___ TEXT

This is why I use my Starwood card. The best deal I've seen so far has been transferring StarPoints to US Air in the summer, during their 50% bonus period, where 60,000 StarPoints turn into 112,500 US Air miles. For example, a business class seat to Europe on Star Alliance (via US Air) is only 100,000 miles (and can otherwise cost more than $3,000). 

If you travel domestically often, then I can see the Cap Venture card being quite beneficial, esp since it almost guarantees a minimum 2% return. For myself, I typically get more than 2% with StarPoints for hotel stays, so I'd rather earn the points there...


----------



## Bizzyb (Aug 17, 2010)

Carolinian said:


> Cap One is unique in absorbing the 1% network fee.  Most big banks not only pass that on, but add another 2% for themselves although they actually do nothing more in the transaction than the network has already done.  Some smaller banks and most credit unions only charge the 1% network fee.
> 
> This has been a major marketing tool for Cap One, so I suspect they will be disinclined to change it.
> 
> If you have a major bank ATM card, watch out, as you will get popped for the 1% plus 2%, total 3% junk fees on that as well.  Cap One has an internet bank where you can get an ATM card and avoid those fees.  Also, the credit union cards usually only charge the network fee of 1%.



In the past I have used my major bank ATM card and just ate the 3% fees. :annoyed: But this time I'm going to open an account with Cap One and use their ATM card for ATM cash withdrawels and get the Cap One credit card  to use for larger purchases.


----------

______
___ LISTED ENTRIES

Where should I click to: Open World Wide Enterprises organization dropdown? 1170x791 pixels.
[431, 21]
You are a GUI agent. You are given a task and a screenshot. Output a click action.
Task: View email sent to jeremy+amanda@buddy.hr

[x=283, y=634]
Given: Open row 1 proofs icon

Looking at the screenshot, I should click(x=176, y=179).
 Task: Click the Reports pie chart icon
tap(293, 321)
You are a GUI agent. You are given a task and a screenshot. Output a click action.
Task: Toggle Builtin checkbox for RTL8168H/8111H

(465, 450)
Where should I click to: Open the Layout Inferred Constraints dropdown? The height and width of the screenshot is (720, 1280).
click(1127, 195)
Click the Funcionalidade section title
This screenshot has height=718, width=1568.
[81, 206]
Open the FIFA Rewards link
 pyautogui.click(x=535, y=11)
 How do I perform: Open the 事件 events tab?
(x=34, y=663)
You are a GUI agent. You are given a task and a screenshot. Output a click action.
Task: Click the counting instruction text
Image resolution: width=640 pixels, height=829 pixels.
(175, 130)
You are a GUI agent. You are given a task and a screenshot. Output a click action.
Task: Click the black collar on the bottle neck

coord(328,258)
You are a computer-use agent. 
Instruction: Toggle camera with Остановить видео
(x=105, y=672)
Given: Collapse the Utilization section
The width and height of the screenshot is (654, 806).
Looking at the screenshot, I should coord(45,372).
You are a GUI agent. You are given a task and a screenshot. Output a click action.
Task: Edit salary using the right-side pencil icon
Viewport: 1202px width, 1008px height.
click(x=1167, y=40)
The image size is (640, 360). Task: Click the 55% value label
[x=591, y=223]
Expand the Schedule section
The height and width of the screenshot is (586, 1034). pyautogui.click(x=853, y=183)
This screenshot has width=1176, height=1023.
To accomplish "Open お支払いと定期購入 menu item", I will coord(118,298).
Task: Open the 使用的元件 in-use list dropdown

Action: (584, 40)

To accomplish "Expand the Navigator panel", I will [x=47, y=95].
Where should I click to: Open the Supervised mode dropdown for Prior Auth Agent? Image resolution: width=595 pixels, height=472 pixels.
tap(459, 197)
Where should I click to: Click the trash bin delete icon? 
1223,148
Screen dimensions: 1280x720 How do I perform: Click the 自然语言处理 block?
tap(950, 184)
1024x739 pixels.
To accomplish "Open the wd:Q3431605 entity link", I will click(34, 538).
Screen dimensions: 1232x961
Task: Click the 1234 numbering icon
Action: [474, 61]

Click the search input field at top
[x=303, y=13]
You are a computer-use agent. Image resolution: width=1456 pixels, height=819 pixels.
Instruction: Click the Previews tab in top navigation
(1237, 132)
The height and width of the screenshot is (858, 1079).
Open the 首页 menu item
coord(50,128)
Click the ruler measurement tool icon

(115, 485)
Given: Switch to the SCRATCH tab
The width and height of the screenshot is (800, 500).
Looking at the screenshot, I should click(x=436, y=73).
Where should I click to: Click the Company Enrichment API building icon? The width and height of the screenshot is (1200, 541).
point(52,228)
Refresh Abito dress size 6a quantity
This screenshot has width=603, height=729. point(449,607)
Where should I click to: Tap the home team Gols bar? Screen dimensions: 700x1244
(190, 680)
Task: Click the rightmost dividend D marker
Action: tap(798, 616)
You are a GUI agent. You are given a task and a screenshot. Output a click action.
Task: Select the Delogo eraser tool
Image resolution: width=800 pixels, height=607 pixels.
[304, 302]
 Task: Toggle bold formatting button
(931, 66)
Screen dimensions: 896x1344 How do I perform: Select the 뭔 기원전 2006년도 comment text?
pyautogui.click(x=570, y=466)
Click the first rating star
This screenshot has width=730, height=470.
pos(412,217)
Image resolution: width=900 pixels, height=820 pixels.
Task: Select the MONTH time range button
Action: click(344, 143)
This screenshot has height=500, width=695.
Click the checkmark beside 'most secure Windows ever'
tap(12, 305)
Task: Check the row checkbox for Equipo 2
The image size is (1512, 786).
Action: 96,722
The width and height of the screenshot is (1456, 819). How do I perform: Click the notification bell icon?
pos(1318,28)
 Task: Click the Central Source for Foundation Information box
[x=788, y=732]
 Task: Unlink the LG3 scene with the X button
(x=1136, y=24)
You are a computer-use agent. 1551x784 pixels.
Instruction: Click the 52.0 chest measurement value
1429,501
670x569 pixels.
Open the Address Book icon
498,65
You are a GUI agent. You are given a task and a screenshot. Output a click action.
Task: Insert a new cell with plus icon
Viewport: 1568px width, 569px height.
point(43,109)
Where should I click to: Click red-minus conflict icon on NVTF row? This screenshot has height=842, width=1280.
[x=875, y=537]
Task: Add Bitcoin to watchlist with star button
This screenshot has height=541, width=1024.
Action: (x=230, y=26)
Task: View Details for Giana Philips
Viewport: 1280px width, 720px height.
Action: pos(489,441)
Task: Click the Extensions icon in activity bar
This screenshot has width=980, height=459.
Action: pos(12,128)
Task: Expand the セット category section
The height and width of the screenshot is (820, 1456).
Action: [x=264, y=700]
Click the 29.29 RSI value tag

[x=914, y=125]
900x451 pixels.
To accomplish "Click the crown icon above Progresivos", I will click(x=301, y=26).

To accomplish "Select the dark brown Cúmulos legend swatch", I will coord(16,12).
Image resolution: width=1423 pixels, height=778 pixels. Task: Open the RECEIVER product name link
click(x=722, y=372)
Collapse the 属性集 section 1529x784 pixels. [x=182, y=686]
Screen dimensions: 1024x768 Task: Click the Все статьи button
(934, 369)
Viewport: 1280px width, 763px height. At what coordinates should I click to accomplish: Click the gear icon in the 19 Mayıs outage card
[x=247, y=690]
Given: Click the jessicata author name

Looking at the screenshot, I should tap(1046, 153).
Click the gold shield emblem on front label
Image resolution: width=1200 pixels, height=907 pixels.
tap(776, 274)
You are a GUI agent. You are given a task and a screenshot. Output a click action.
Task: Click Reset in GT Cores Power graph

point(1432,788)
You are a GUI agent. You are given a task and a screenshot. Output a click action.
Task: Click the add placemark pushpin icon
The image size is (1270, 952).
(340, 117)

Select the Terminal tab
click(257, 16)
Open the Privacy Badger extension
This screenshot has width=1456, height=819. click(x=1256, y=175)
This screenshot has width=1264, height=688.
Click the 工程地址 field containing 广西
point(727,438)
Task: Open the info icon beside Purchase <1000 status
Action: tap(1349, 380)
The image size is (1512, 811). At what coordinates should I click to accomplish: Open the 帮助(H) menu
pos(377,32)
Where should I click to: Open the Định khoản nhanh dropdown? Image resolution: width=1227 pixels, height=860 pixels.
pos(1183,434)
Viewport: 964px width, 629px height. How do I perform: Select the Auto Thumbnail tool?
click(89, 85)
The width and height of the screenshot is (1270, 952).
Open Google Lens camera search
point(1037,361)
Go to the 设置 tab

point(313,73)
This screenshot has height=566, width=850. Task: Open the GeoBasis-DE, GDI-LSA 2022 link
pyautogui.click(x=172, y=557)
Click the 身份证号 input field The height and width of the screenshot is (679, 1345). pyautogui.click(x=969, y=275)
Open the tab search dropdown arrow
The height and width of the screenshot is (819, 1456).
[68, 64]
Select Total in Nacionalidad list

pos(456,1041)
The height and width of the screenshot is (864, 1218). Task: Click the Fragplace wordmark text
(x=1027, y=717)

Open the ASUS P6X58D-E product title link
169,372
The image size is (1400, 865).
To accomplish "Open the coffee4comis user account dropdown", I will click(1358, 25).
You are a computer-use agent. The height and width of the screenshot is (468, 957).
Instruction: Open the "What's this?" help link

______

GOAL: Please transcribe the credit card forum thread above in full, word for word.

FINISHED EXERCISE:
This is why I use my Starwood card. The best deal I've seen so far has been transferring StarPoints to US Air in the summer, during their 50% bonus period, where 60,000 StarPoints turn into 112,500 US Air miles. For example, a business class seat to Europe on Star Alliance (via US Air) is only 100,000 miles (and can otherwise cost more than $3,000). 

If you travel domestically often, then I can see the Cap Venture card being quite beneficial, esp since it almost guarantees a minimum 2% return. For myself, I typically get more than 2% with StarPoints for hotel stays, so I'd rather earn the points there...


----------



## Bizzyb (Aug 17, 2010)

Carolinian said:


> Cap One is unique in absorbing the 1% network fee.  Most big banks not only pass that on, but add another 2% for themselves although they actually do nothing more in the transaction than the network has already done.  Some smaller banks and most credit unions only charge the 1% network fee.
> 
> This has been a major marketing tool for Cap One, so I suspect they will be disinclined to change it.
> 
> If you have a major bank ATM card, watch out, as you will get popped for the 1% plus 2%, total 3% junk fees on that as well.  Cap One has an internet bank where you can get an ATM card and avoid those fees.  Also, the credit union cards usually only charge the network fee of 1%.



In the past I have used my major bank ATM card and just ate the 3% fees. :annoyed: But this time I'm going to open an account with Cap One and use their ATM card for ATM cash withdrawels and get the Cap One credit card  to use for larger purchases.


----------